This subject has come up a couple of times recently.

One very useful exercise we did at college when I was doing my City & Guilds, 
and which I repeated some years later with the ladies I was teaching, was to 
make a sampler of various methods of stiffening. The one thing I did 
differently with my ladies was to get them to write the date on the top of the 
page!

We used machine lace, both cotton and synthetic, and cut it into short lengths 
to which various different stiffeners were applied - sugar water (two different 
strength solutions), commercial fabric stiffeners, blind sprays, spray starch, 
potato/rice water, hairspray, PVA glue (water based, neat and dilute) and 
whatever else we could lay hands on. One piece of each lace was left untouched 
as a "control" piece. Once stiffened, these samples were attached by an end to 
a sheet of paper on which was recorded the type of stiffener, brand name (if 
any), dilution (in the case of PVA and sugar water), and whether the lace was 
cotton or synthetic. For silk or linen, I would suggest using small sample 
pieces that you have no further use for, or possibly making a strip that you 
can cut down - though you are unlikely to want to stiffen silk (it rather 
defeats the object of it's soft draping quality!), linen would probably behave 
much the same as cotton (both being cellulose).

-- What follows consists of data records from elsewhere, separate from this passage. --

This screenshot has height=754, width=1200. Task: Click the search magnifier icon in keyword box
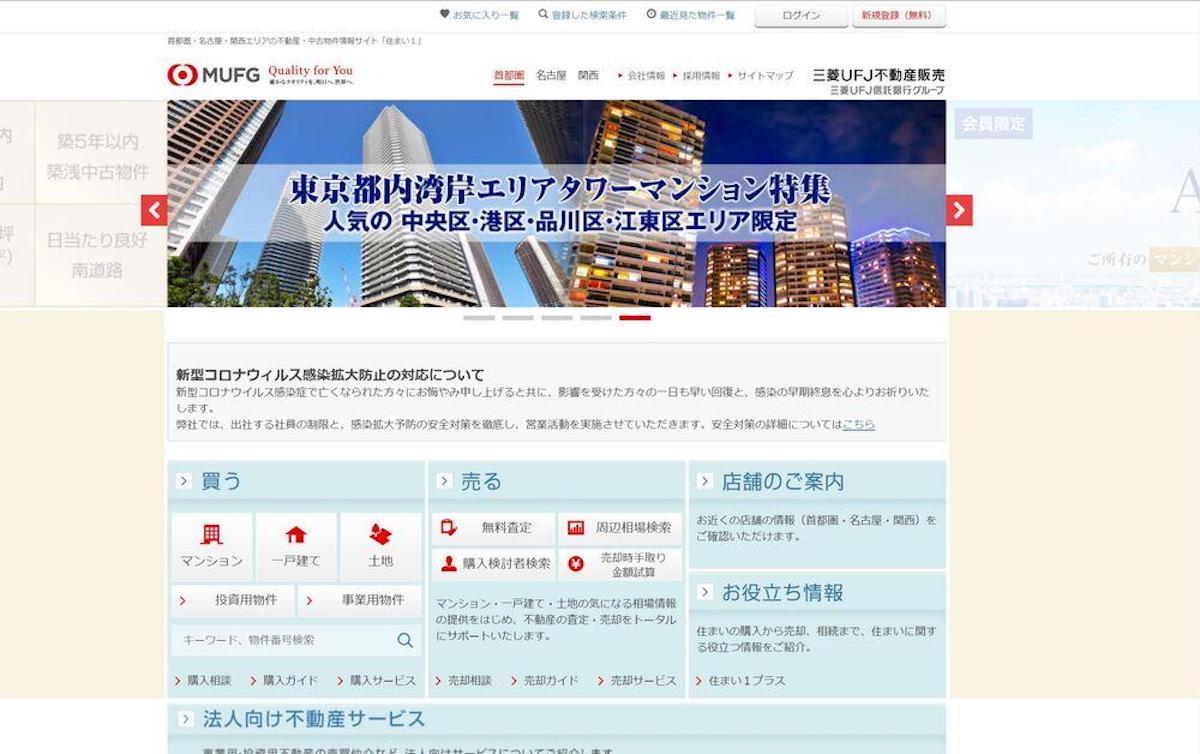pos(405,640)

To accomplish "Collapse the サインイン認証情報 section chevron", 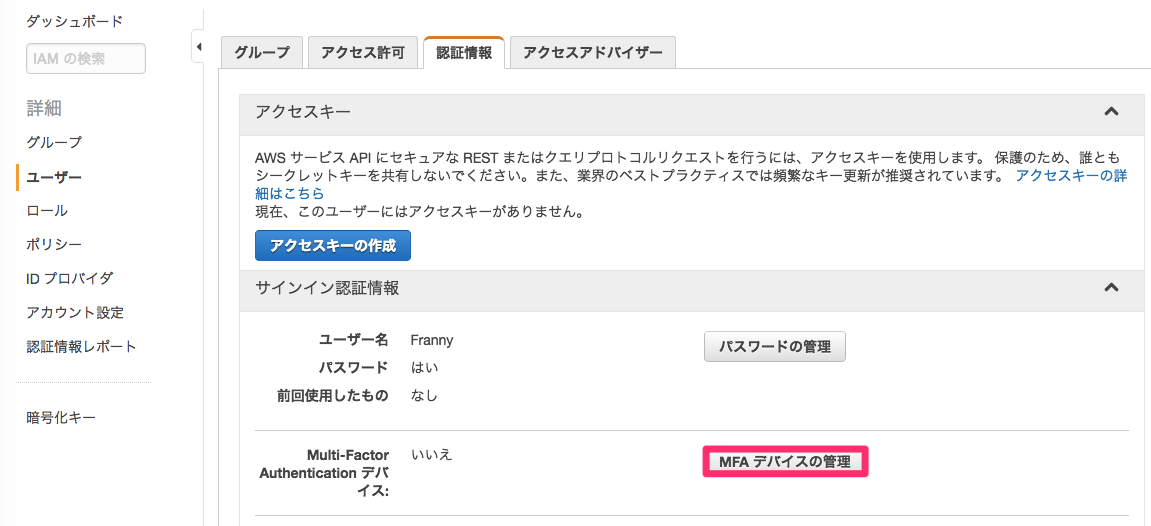I will 1110,287.
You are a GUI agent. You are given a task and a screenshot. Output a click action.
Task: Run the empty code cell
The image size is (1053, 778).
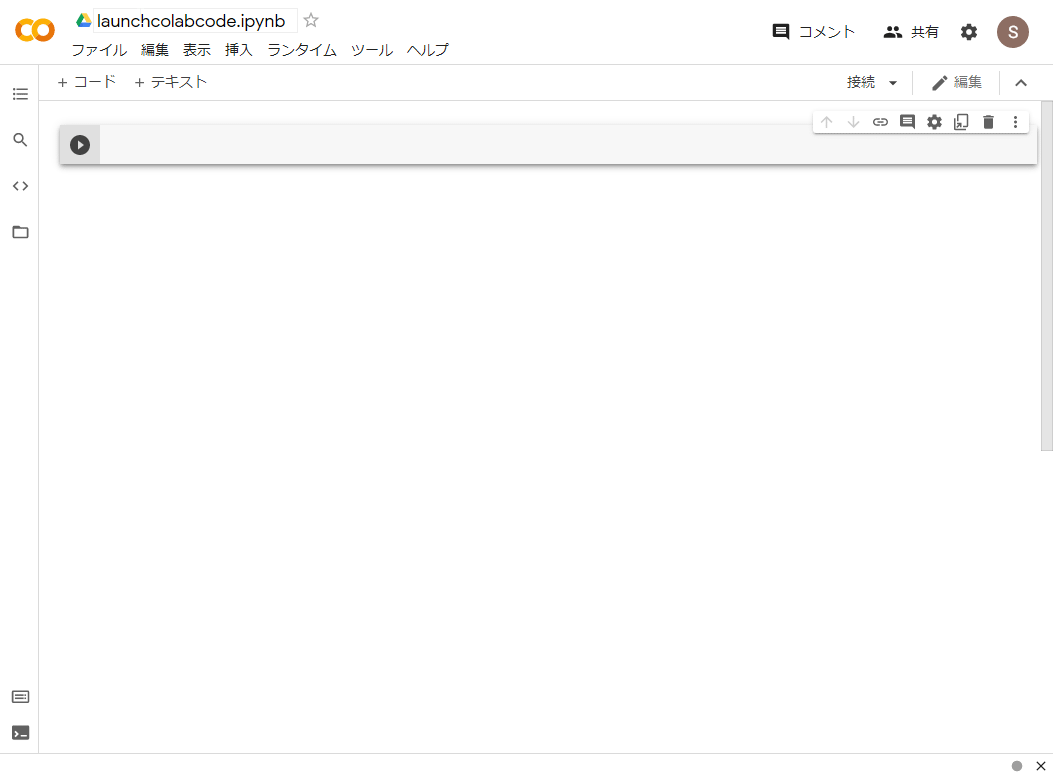[x=79, y=144]
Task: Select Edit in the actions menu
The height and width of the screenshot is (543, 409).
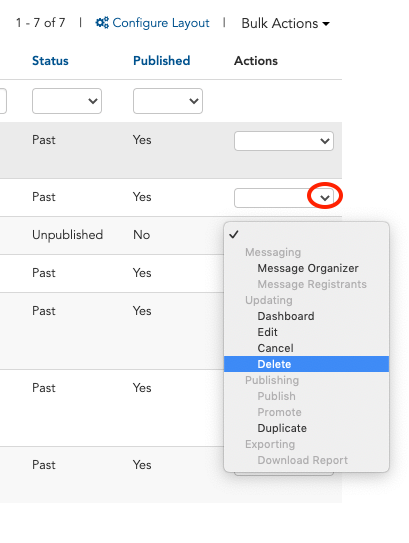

This sampler allows you to see what level of stiffness you will get if you use 
a specific method, and to see what effect (any discolouration, progressive lack 
of stiffness, etc) time and storage have. Of those I used on my original sample 
sheet, the Winfield (Woolworth's own brand - you can tell how long ago this 
was!) blind spray started blackening the synthetic lace about three or four 
years on.

If you are making anything that is to be counted as an heirloom, do not use any 
stiffener that cannot be removed easily, and consider whether or not you are 
creating a nice tasty snack for a passing moth grub. Work a small sample of 
lace in your chosen thread and stiffen it with your chosen stiffener - this 
will show whether or not you will be happy with the result, and save the 
problems of trial and error, possibly several times over, if you leave it until 
you have finished your lace - you don't want to spoil the end product, after 
all.

Several years ago, The Lace Guild had one of their Triennial Exhibitions - Myth 
or Mystery. With a week to go before the closing date, I finally had a Eureka 
moment, and came up with an idea for a rainbow choker - plaited lace using 
rainbow colours of embroidery thread. I had decided to use dilute PVA, and with 
not too much time on my hands didn't try a sample first - PVA solution filled 
the holes as it dried, despite using a paintbrush to apply. At that point, it 
very nearly ended up in the bin. I decided to see if the glue would wash out 
(it did!) and used the age old solution of sugar water instead. This gave the 
desired result, and held the plaits in place despite the choker being hung from 
one end in a museum display cabinet for the three months the exhibition was on. 
(I have since washed the sugar out for storage). Washing out and re-stiffening 
once I got away with; had I had to do that several times the structure of the 
lace would have been at risk. In the competition!
 , the choker won a Medal of Excellence!